## Page excerpt
------------------------------------------------

It wasn’t realised here. For the most part all of the creatures were names, descriptions. They could have been wereavocados for all the difference it made. Now, fitting in depth for all of them so early in the series is hard and maybe impossible, so I don’t hold it against the book – yet. So the world gets a grudging tick.

There. A positive! Now to the negative

Which has to start with Sophie, the protagonist. Oh dear gods, this woman is quite literally the worst protagonist I have ever had the displeasure to read.

Firstly, this woman needs to give Anne Summers a call, invest in half of their catalogue and take care of business – because her overriding, unworkable obsession with good looking men is bordering on needing an intervention or treatment. The number of pages she spends drooling over her boss or Hayes are completely staggering. If you remove her endless desire to hump their legs from the book you’d be left with a pamphlet. It doesn’t matter what she’s doing, murdered bodies around, important work, saving lives – it doesn’t matter, her hawtness obsession never pauses. I actually have a note in the book saying “please gods stop” before the end of chapter 1. That is how quickly my patience ran out.

The whole reason she volunteers herself to help Hayes is because he’s hot. That’s how she inserts herself into a murder case. At one point she holds her breath when hunting for clues that Hayes is single and he gives her a concerned look because she has been rendered breathless by his hawtness for so long.

Secondly, this woman is pathetically weak. She works every day in the UDA, surrounded by every kind of creature imaginable yet get her in a club on an undercover mission and she has a minor panic attack because of all the monsters around her and has to be saved by Hayes. She not only loses her lunch at crime scenes, but she can’t even think about the victims without getting nauseous – or even leaving the room. When she’s irritated or angry or arguing she starts to become “hysterical” and needs to take deep breaths to keep close to rational. She whines, she cries, she mopes, she fails to achieve anything and has to be protected and sheltered.


Thirdly, she’s incompetent. Utterly incompetent. She’s supposed to help Hayes by being the supernatural expert but never once is her expertise used. Her room mate is more helpful than she is – and that only because Sophie is utterly incapable of keeping her mouth shut about the case. She will pass on important information to anyone and everyone she meets. Sophie fails to make a connection between the victims which she really should have and doesn’t even check the victims’ identities. When under threat Hayes tries to teach her to use a gun and she shoots the floor. Or the ceiling (even going to the range makes her gulp in fear – and she screams because the gun ejects a casing). At the end of a long lesson she can, just barely, occasionally hit the white paper the target is on. When menaced, she throws the gun at her attacker. She demands a full explanation  of a supernatural occurrence in earshot – in the very presence – of someone who is not aware of the supernatural – and is SHOCKED, SHOCKED I SAY, that the police cover it up and hide the supernatural nature. She works for the UDA. Her JOB is to hide the supernatural from the real world – but no, she cannot understand this!

What would almost be funny is she actually accuses Hayes of being sexist for not wanting her, a woman to get involved in the case, missing the fact she’s a civilian with zero relevant experience and an overall immensely incompetent and incapable person.

------------------------------------------------

## Information provided
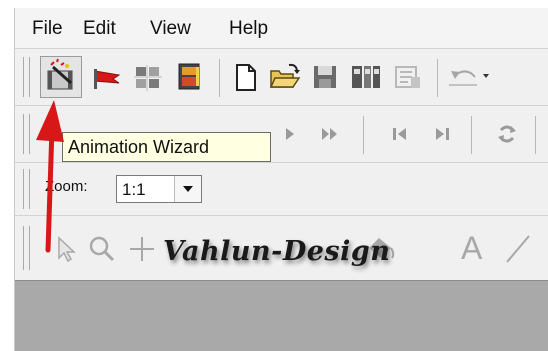  I want to click on annotation-arrow, so click(50, 176).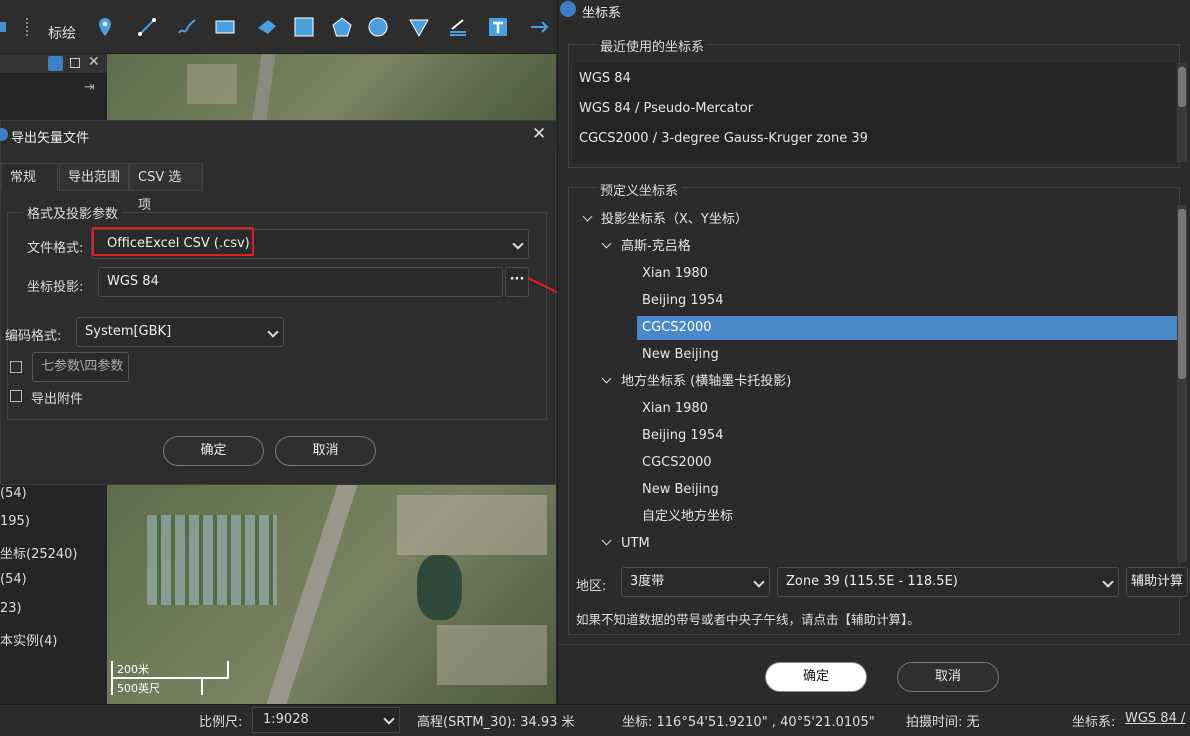  Describe the element at coordinates (170, 680) in the screenshot. I see `scale-bar: 200米 500英尺` at that location.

------------------------------------------------

## Actions to take
1. Reproduce the portion of the book review between "It wasn’t realised" and "displeasure to read.", inclusive.
2. Extend the book review, beginning immediately after its final sentence.

## Answers to each task
1.
It wasn’t realised here. For the most part all of the creatures were names, descriptions. They could have been wereavocados for all the difference it made. Now, fitting in depth for all of them so early in the series is hard and maybe impossible, so I don’t hold it against the book – yet. So the world gets a grudging tick.

There. A positive! Now to the negative

Which has to start with Sophie, the protagonist. Oh dear gods, this woman is quite literally the worst protagonist I have ever had the displeasure to read.

2.
And she’s a freaking CHILD. This woman is supposed to be 33 years old. 33! I’ve seen more mature 14 year olds! Upon hearing the chance to work with Hayes she starts thinking of her outfit – she wants to play dress up and play at being CSI just like on the television. When she is given a gun to protect herself (something which is such a bad idea I can’t even begin to imagine any sensible person doing so) she is appalled that she may be expected to fire it rather than look awesome wearing it with leather trousers. In conversations she blurts things out constantly, then blushes crimson all the time. She stamps her foot – stamps her foot like a small child. Sophie is a bright, glowing red at all times, occasionally blurting out random words with no internal filter at all, while indulging in either constant drooling or childish fantasies that shows a disturbing unwillingness to treat reality as, well, reality.

Honestly, I’ve got more and more notes – like how she flirts with an evil predatory vampire for information with no plan or cover story and then needs rescuing because, ZOMG the evil predatory vampire wants to eat the human he’s flirting with. I just have pages of highlights with the words “seriously?!” “This is ridiculous!” and, finally, the last few chapters are a long string of “SOMETHING JUST EAT HER ALREADY!”.

If the next book starts with Sophie being eaten I will give it an extra fang. In fact, a short story that just involves Sophie falling off a cliff will get 4 fangs.

That’s not to say the other characters are any better. Sophie’s best friend is Nina, there’s a vague attempt to characterise her but fails because the whole back story rests on the premise that someone actually sent Sophie out, alone, on a mission to track down a rogue vampire – and since I can’t imagine any remotely sensible person trusting her to pick up an arthritic Chihuahua, I call shenanigans. Other than that, she’s interested in clothes. Obsessed in clothes (and joins Sophie with her man drooling).  This 200 year old vampire is completely concerned with fashion. And her nephew, despite being over 100 years old, is a teenager – a 100 year old teenager with all the angst. I think he’s supposed to be comic relief but… he’s just not funny. It tries to be funny, the book tries so very hard to be funny, but it utterly fails to elicit one tiny titter from me. Is there anything worse than comic relief that isn’t comic?

Then there’s the love interest. Hayes. He’s cocky, he’s arrogant, he’s pushy, he has awful taste (he likes Sophie after all) and he has no sense of boundaries. He kisses her when she says no, he uses the excuse of being undercover to grope her. He climbs into her bed, while she’s in that bed half naked. She kicks him out, he comes back and crawls in when she’s asleep. Yes, he’s a real keeper.

There’s also a random revelation about him (I won’t reveal it in case any of you have the strange, masochistic urge to inflict this book on yourselves) which I’m supposed to be all impressed by but instead combines to make Sophie’s presence on the case even more pointless than I imagined and was completely and utterly irrelevant to the story. I guess if you’re even remotely invested in Sophie as a character it may matter – but then you’d also probably be very very drunk (as I was sorely tempted to be reading this book).

The story – well Sophie and Hayes faff about a bit, make a pretence of investigating but… don’t. I mean, really they show up at a crime scene, she throws up and they leave. They go to a bar, hang around and then leave. It’s like if they show up at crime scenes they hope inspiration will strike or someone will confess or some deity will intervene out of sheer pity – because they don’t do any investigating; collecting evidence, gathering evidence, reviewing evidence? Nah, none of that – just wandering around randomly…. Until the big bad kidnaps Sophie (for story reasons, apparently, not because he finds her so very annoying).

Alas, Sophie does survive to the end of this book. And I am told a sequel has been perpetrated.

Oh and this book is set in San Francisco. Everyone is straight and white. Of course.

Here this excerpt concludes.